Step 3 — Data Collection
| Variable | Symbol | Measurement | Source |
|---|---|---|---|
| GDP growth | growth | % change in real GDP | World Bank WDI; IMF WEO |
| Public debt | debt | Public debt / GDP (%) | IMF; World Bank |
| Investment | invest | Gross fixed capital / GDP (%) | World Bank WDI |
| Trade openness | open | (Exports + Imports)/GDP (%) | World Bank WDI |
| Inflation | inf | % change in CPI | World Bank WDI |
- Structure: a panel of ~30–60 countries × ~20 years (large N, moderate T) — suitable for dynamic GMM.
- In EcoLab, connect EcoData or public sources, merge variables, clean, and view descriptive statistics.
Step 4 — Modeling
Estimation strategy, in order:
- Pooled OLS (baseline) → FEM/REM; run Hausman to choose between FEM and REM.
- Recognize the dynamics (add
growth_lag) and endogeneity (debt may be endogenous) → switch to System GMM. - Mandatory GMM tests: AR(2), Hansen, and control of the instrument count.
Illustrative results (format — not real results):
| FEM | System GMM | |
|---|---|---|
| growth_lag | — | 0.30*** |
| debt | −0.06** | −0.04** |
| invest | 0.22*** | 0.19*** |
| Hausman | p=0.01 → FEM | — |
| AR(2) p-value | — | 0.37 (valid) |
| Hansen p-value | — | 0.31 (valid) |
Sample interpretation: public debt has a small negative effect on growth; GMM confirms the sign after controlling for endogeneity and dynamics.
- Stata
- R
- Python
* ---- Panel: Public debt and growth ----
use "debt_growth_panel.dta", clear
xtset country year
* Fixed Effects with robust SE
xtreg growth debt invest open, fe vce(robust)
estimates store fe
* Random Effects
xtreg growth debt invest open, re
estimates store re
* Hausman test
hausman fe re
# ---- Panel: Public debt and growth ----
library(plm)
# Load data (illustrative)
df <- read.csv("debt_growth_panel.csv")
pdata <- pdata.frame(df, index = c("country", "year"))
# Fixed Effects
fe <- plm(growth ~ debt + invest + open,
data = pdata, model = "within")
summary(fe)
# Random Effects
re <- plm(growth ~ debt + invest + open,
data = pdata, model = "random")
summary(re)
# Hausman test
phtest(fe, re)
# ---- Panel: Public debt and growth ----
import pandas as pd
from linearmodels.panel import PanelOLS, RandomEffects
# Load data (illustrative)
df = pd.read_csv("debt_growth_panel.csv")

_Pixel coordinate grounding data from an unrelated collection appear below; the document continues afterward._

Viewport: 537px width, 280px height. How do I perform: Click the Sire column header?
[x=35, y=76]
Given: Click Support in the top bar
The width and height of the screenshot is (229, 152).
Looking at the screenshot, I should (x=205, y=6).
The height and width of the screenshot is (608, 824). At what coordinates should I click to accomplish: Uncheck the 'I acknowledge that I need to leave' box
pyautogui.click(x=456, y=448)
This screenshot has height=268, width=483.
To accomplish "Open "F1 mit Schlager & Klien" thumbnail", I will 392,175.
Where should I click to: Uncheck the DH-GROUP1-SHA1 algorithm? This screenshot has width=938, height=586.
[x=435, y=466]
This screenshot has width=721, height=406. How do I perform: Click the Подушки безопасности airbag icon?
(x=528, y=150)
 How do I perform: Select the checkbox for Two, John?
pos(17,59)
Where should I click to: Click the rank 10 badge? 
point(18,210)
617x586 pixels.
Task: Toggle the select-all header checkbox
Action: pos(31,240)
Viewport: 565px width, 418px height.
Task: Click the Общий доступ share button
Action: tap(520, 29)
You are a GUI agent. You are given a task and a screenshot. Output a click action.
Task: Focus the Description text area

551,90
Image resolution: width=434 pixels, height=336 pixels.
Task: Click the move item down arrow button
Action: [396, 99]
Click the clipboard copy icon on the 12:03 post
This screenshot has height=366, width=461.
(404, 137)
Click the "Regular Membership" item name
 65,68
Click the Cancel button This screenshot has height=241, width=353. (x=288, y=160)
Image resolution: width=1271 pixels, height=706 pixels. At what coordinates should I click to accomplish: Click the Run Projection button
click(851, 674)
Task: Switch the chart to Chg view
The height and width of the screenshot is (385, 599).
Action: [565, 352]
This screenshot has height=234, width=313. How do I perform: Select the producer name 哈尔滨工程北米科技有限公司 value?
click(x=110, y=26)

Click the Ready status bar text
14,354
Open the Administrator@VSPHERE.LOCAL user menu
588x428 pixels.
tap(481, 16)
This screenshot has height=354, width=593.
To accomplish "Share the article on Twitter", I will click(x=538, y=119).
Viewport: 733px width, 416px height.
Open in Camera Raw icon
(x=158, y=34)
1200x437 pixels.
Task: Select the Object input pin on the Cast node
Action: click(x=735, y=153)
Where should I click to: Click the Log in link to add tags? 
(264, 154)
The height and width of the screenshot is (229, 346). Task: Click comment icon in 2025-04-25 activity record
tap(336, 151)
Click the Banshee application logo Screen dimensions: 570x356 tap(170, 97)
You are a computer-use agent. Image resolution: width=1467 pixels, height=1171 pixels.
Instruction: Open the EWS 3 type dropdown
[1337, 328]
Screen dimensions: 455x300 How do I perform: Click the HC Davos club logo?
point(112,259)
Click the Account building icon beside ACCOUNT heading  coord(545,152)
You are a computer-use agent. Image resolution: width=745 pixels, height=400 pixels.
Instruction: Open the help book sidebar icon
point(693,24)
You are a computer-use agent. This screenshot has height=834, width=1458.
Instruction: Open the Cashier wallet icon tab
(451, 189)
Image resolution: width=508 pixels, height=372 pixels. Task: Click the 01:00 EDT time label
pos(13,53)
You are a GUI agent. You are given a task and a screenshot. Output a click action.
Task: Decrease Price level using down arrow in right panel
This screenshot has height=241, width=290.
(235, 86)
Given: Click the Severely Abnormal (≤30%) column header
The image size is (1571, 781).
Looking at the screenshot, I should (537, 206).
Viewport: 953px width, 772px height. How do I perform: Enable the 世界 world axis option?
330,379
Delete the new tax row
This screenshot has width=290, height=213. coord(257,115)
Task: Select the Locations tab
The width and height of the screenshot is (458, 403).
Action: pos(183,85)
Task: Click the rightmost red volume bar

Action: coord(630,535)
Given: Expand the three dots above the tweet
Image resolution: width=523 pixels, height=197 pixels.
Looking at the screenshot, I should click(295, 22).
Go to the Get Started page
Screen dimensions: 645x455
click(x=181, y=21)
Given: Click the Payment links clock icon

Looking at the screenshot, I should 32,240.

df = df.set_index(["country", "year"])
y = df["growth"]
X = df[["debt", "invest", "open"]]
# Fixed Effects with clustered SE
fe = PanelOLS(y, X, entity_effects=True).fit(
cov_type="clustered", cluster_entity=True)
print(fe)
# Random Effects
re = RandomEffects(y, X).fit()
print(re)
Step 5 — Reporting
EcoLab produces a standard report (APA/Chicago/Harvard/IEEE/MLA) including data & methodology, an FEM-vs-GMM results table, diagnostics, discussion, and a replication-code appendix (Stata/R/Python).
Reproducibility and verification
Every estimation step (FEM, REM, Hausman, System GMM with AR(2)/Hansen) is generated as replication code under the relevant tab so it can be re-run independently — ensuring transparency and verifiability.